The devout cowboy lost his favorite Bible while he was mending fences out on the range. Three weeks later, an alpaca walked up to him carrying the Bible in its mouth. The cowboy couldn't believe his eyes. He took the precious book out of the alpaca’s mouth, raised his eyes heavenward and exclaimed, "It's a miracle!"
"Not really," said the Alpaca. "Your name is written inside the cover."

========================
A man and his pet Alpaca walk into a bar. It's about 5pm, but they're ready for a good night of drinking. They start off slowly, watching TV, drinking beer, eating peanuts. As the night goes on they move to mixed drinks, and then shooters, one after the other. Finally, the bartender says: "Last call."
So, the man says, "One more for me... and one more for my Alpaca."
The bartender sets them up and they shoot them back.

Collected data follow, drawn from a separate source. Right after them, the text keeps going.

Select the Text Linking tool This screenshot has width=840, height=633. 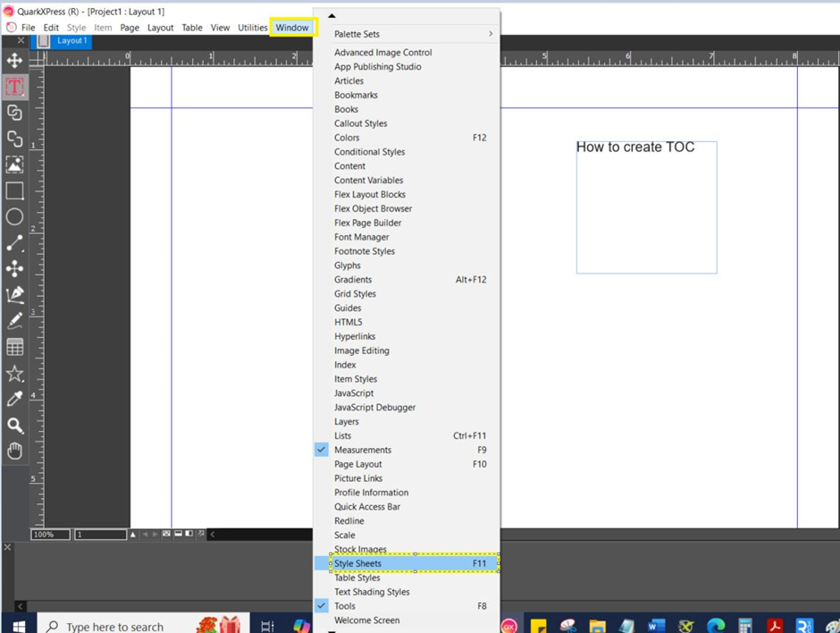pos(14,113)
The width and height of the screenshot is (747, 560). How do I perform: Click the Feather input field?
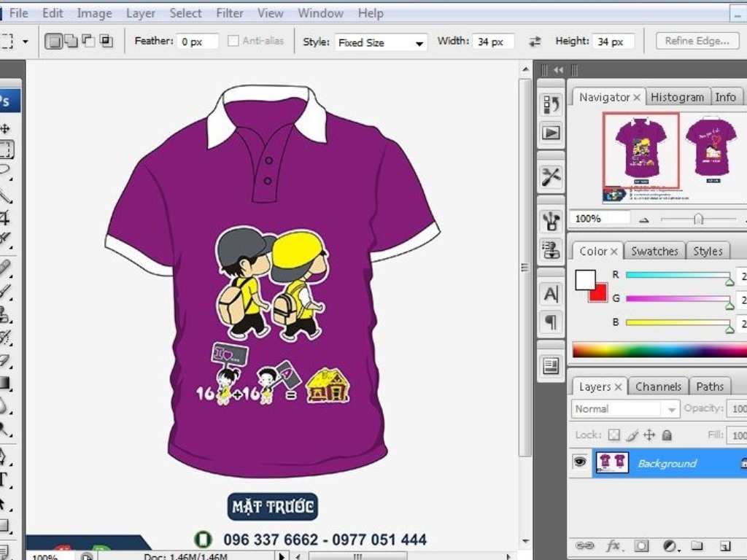[x=198, y=42]
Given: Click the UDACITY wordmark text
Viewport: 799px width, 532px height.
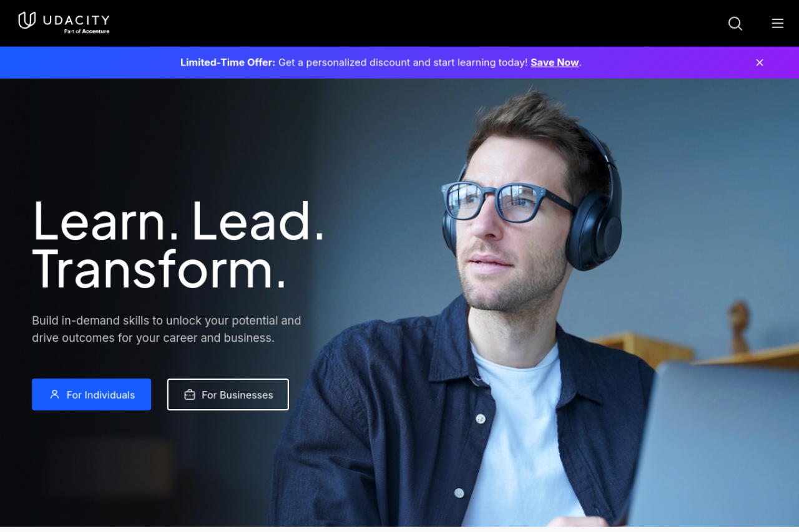Looking at the screenshot, I should [76, 20].
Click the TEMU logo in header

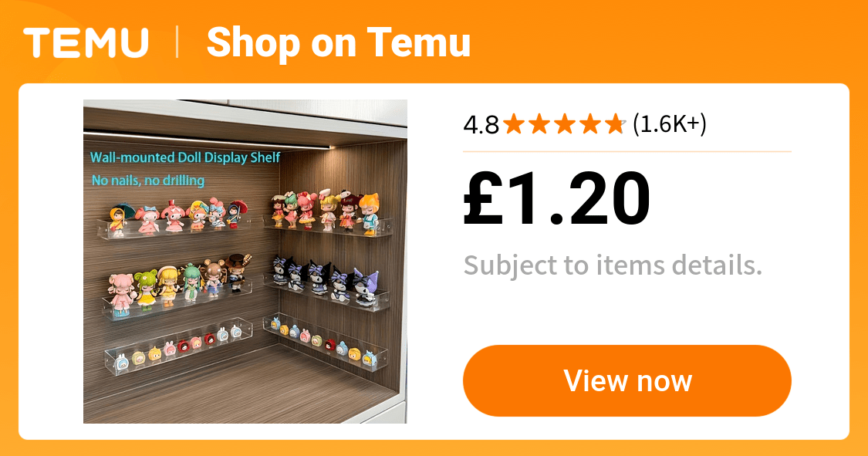[86, 42]
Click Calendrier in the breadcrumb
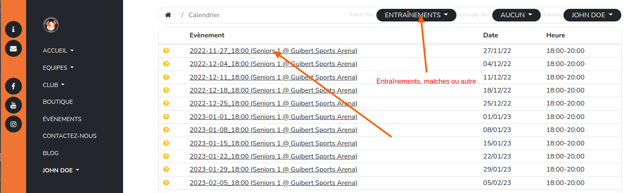 tap(204, 15)
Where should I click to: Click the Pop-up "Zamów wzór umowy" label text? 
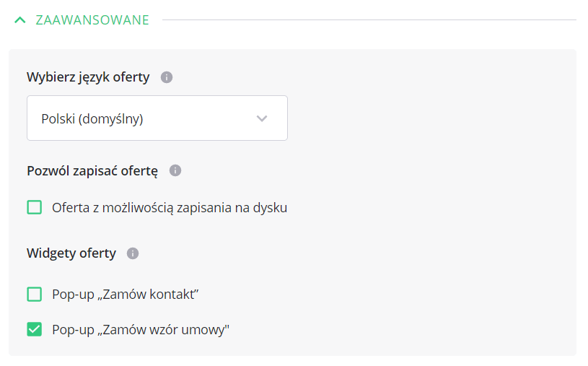click(141, 330)
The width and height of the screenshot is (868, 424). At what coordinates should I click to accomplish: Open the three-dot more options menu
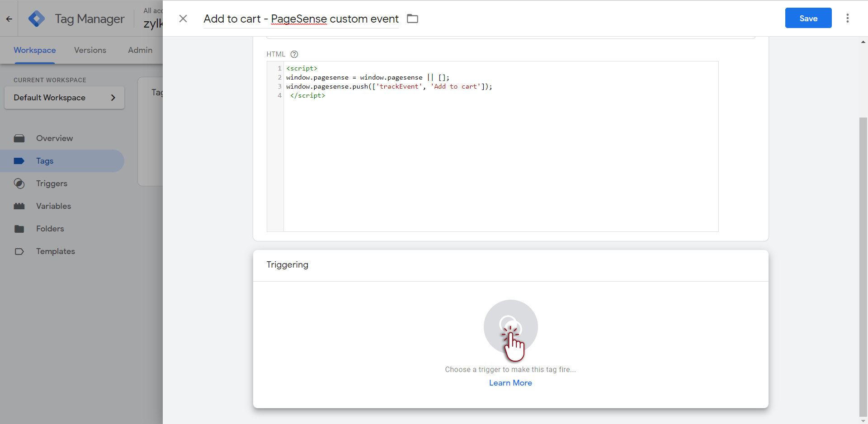coord(848,18)
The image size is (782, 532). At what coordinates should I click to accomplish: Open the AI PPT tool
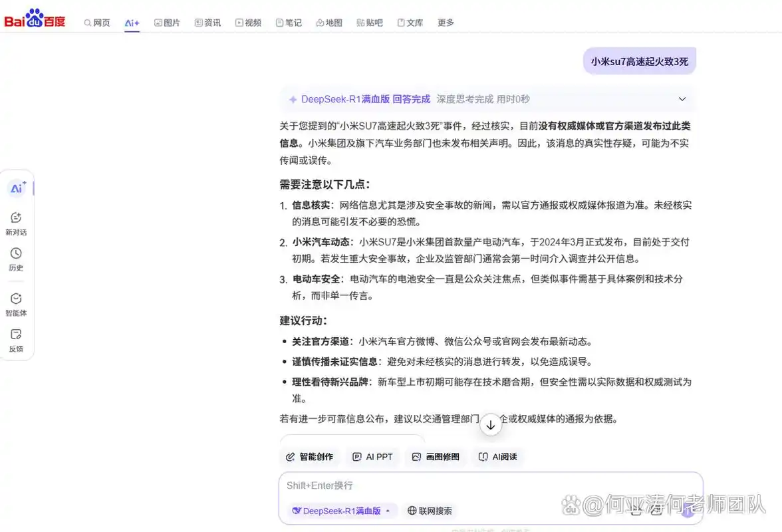click(372, 457)
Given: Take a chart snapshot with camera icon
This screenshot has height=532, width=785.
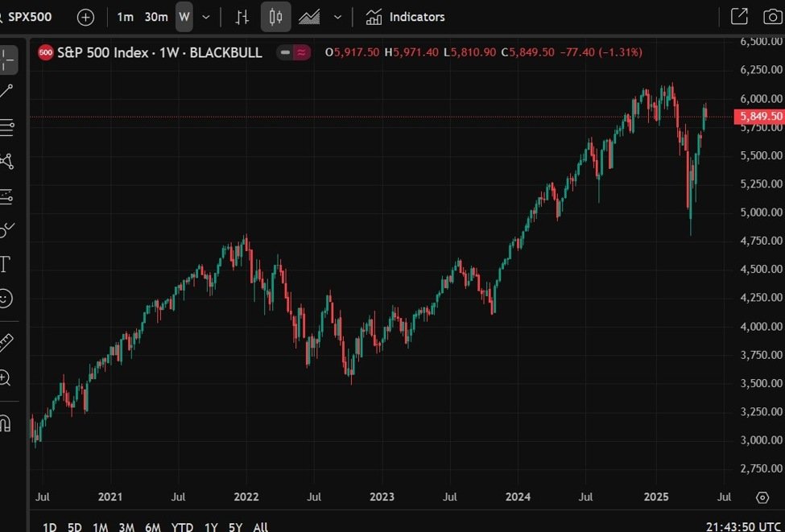Looking at the screenshot, I should coord(771,17).
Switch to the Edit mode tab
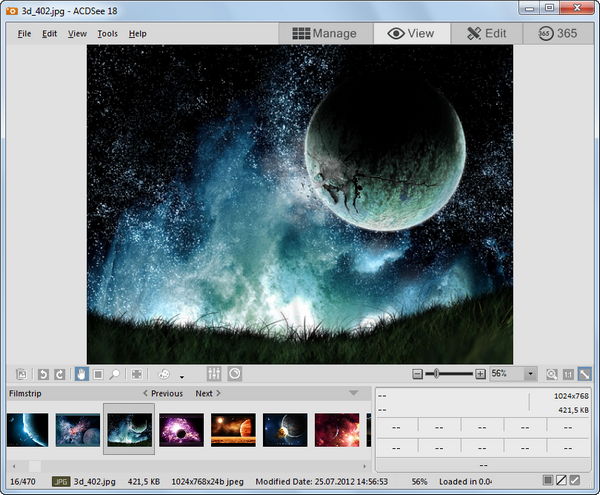This screenshot has width=600, height=495. (487, 33)
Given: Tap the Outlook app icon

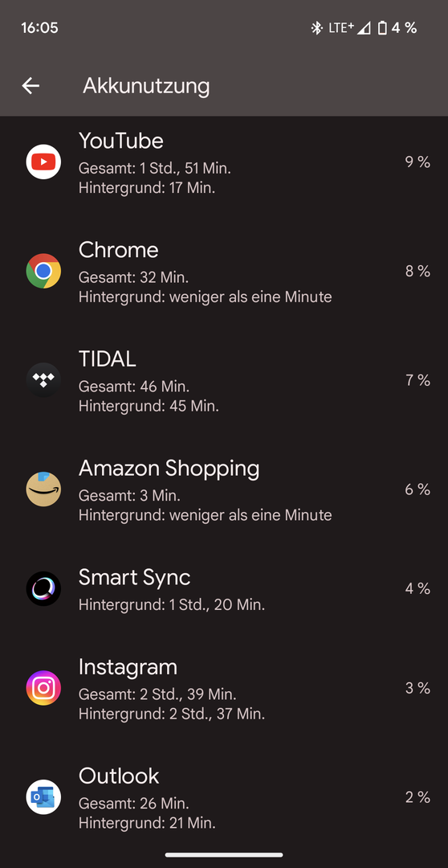Looking at the screenshot, I should click(43, 796).

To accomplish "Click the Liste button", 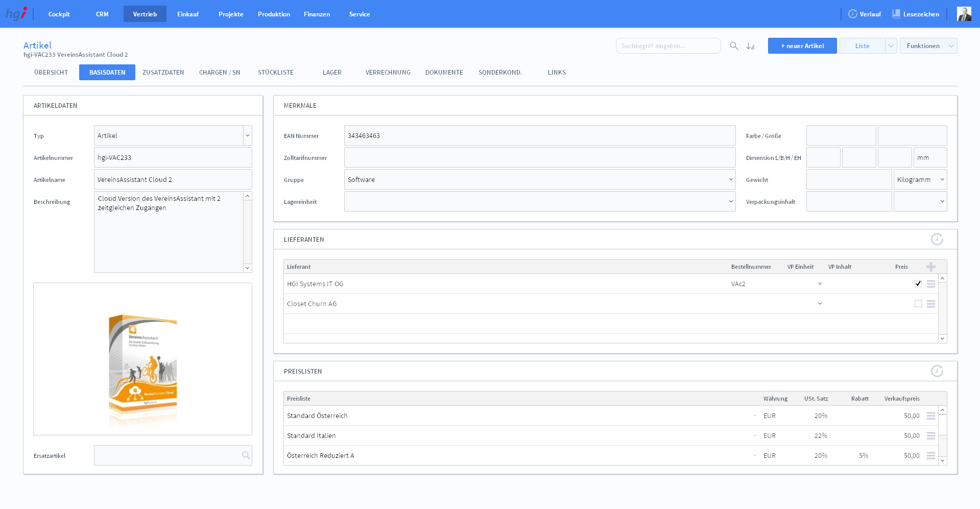I will pos(862,46).
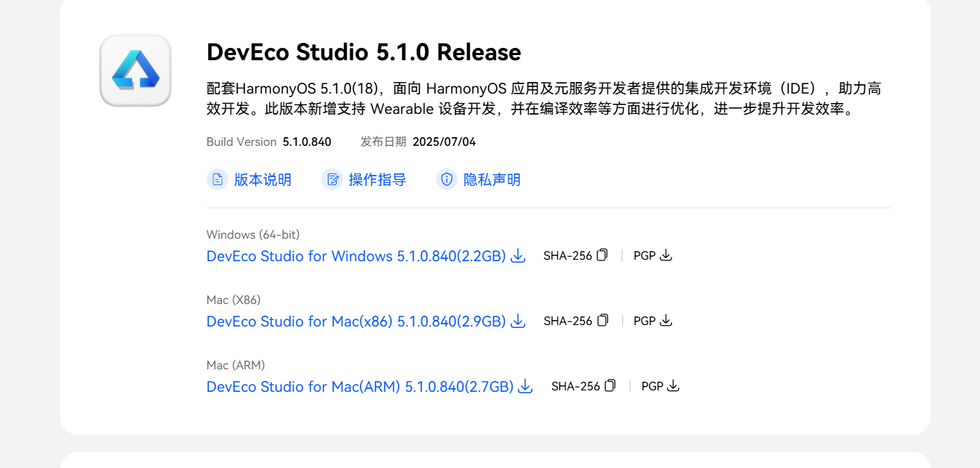Screen dimensions: 980x468
Task: Click the document icon beside 版本说明
Action: (218, 179)
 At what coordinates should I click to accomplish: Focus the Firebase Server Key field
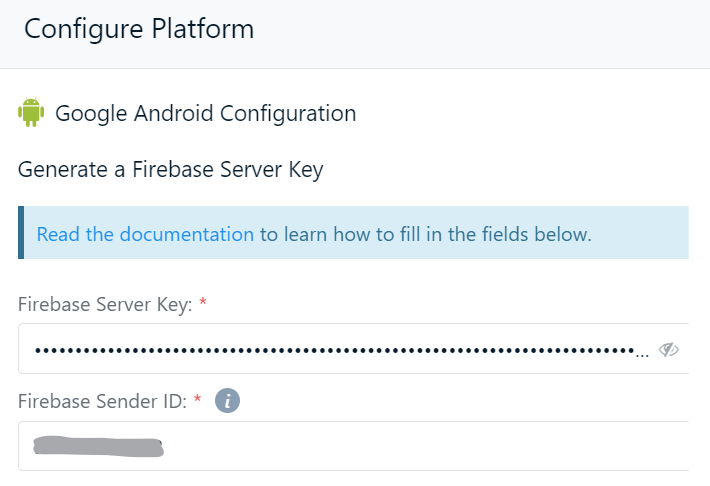click(x=353, y=349)
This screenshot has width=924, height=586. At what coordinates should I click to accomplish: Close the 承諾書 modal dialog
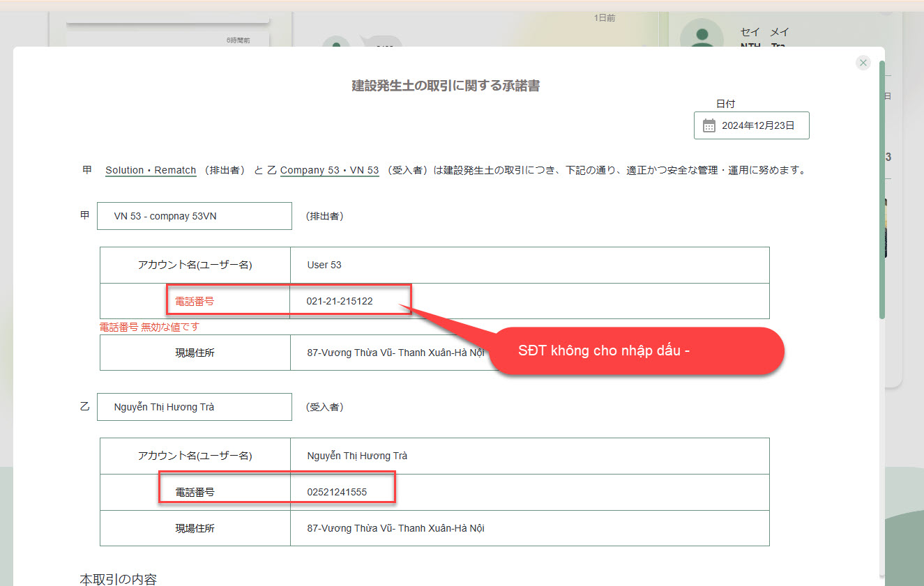tap(863, 63)
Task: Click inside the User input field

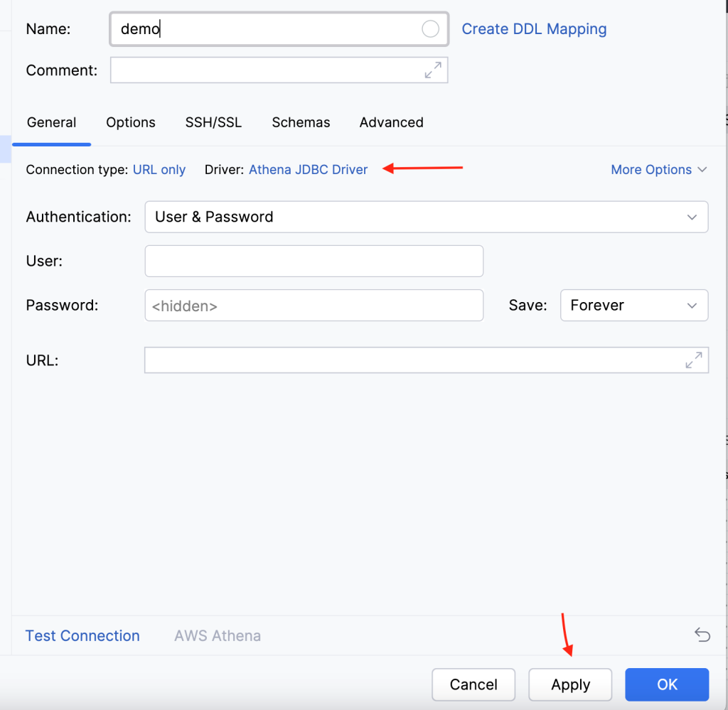Action: tap(313, 261)
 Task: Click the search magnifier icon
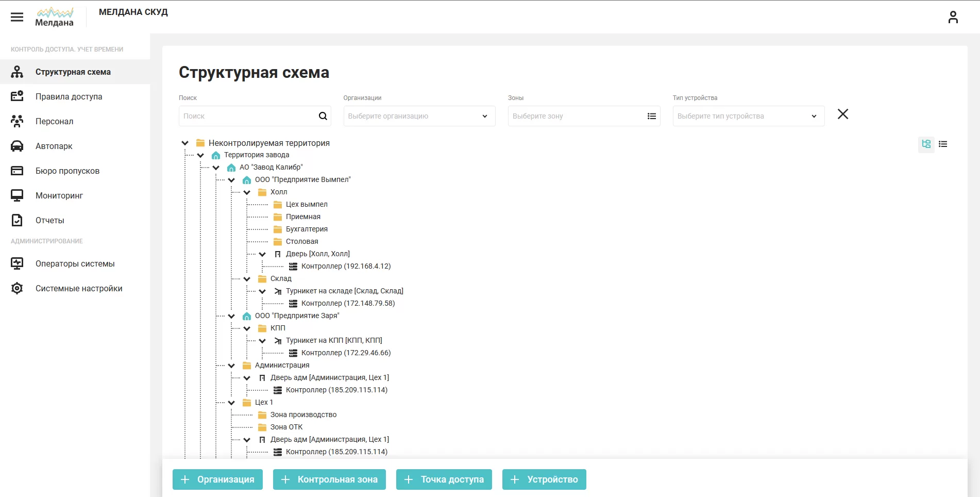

Suddenly, the alpaca falls over dead. The man throws some money on the bar, puts on his coat and starts to leave.
The bartender, yells: "Hey buddy, you can't just leave that lyin' there."
To which the man replies: "That's not a lion, that's an Alpaca."

##########

A man in a movie theater notices what looks like an alpaca sitting next to him. "Are you a Alpaca?" asked the man, surprised.
"Yes."
"What are you doing at the movies?"
The Alpaca replied, "Well, I liked the book."
++++++++++++++++++

A woman brings an alpaca home and explains to her husband that it is her new pet.
"Where are you going to keep it?" Her husband asks
"In the bedroom."
"But what about that horrible nasty smell?'
"Well, I got used to you,” she explained, “I'm sure he will too!"
---------------------------

An elephant and a camel are talking. The elephant asks, "Why do you have boobs on your back?"
The camel replies, "Ha! That's a funny question coming from an animal with that thing on his face."

^^^^^^^^^^^^^^^^^^^^^^^^^^^^^^
Finally I like telling this joke.  I call it a logic test.

What are the three steps to putting a giraffe in the fridge? 1. open the fridge 2. put the giraffe in 3.close the fridge
What are the 4 steps to putting a rhino in the fridge? 1. open the fridge 2. take out the giraffe 3. put the rhino in. 4. close the fridge.
The animals were throwing a party and all the animals but one came. Whho was it? The rhino – he is still in the fridge.
A girl waded through crocodile infested water, but didn't get eaten. Why? The crocodiles were at the party.